PEO vs. Outsourced HR: A Side-by-Side Comparison
| Category | PEO | Outsourced HR (Gró HR) |
|---|---|---|
| Employment Model | Co-employment | You retain employer status |
| Control & Flexibility | Standardized systems | Fully customizable |
| Payroll & Taxes | Run under PEO’s EIN | Run under your EIN |
| Benefits | Access through PEO group plans | Choose your own plans/providers |
| HR Focus | Administrative & transactional | Strategic, people-focused partnership |
| Scalability | One-size-fits-many | Scales with your business |
| Pricing Structure | % of payroll | Flat-rate or fractional fees |
| Cultural Alignment | Limited | Deeply integrated with your mission |
Why Many Businesses Transition Away from a PEO
As companies grow, they often realize that while a PEO simplifies payroll and compliance, it can limit flexibility and culture alignment.
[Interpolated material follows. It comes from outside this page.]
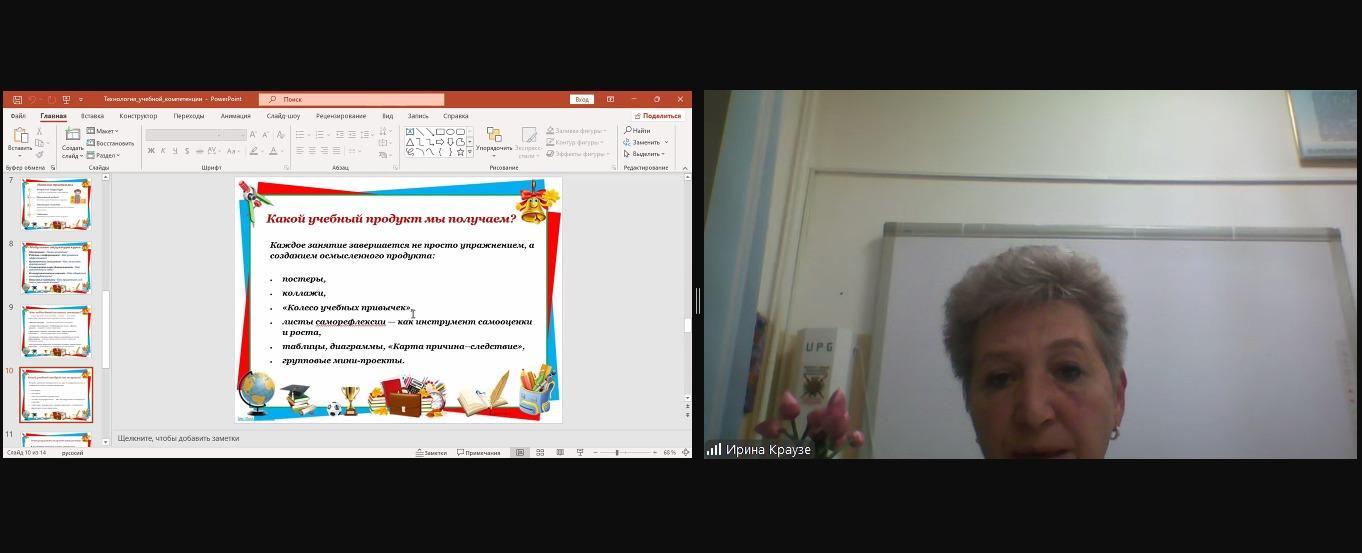
Task: Click the Sign in (Вход) button
Action: point(582,99)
Common Reasons Businesses Leave a PEO:
- Need for custom HR strategy instead of one-size-fits-all support
- Frustration with hidden fees or payroll percentage pricing
- Inability to create unique benefits or bonus structures
- Desire to own HR systems and employer branding
- Limited partnership in leadership development or employee relations
Outsourced HR bridges this gap — combining compliance confidence with strategic HR partnership that’s tailored to your people and goals.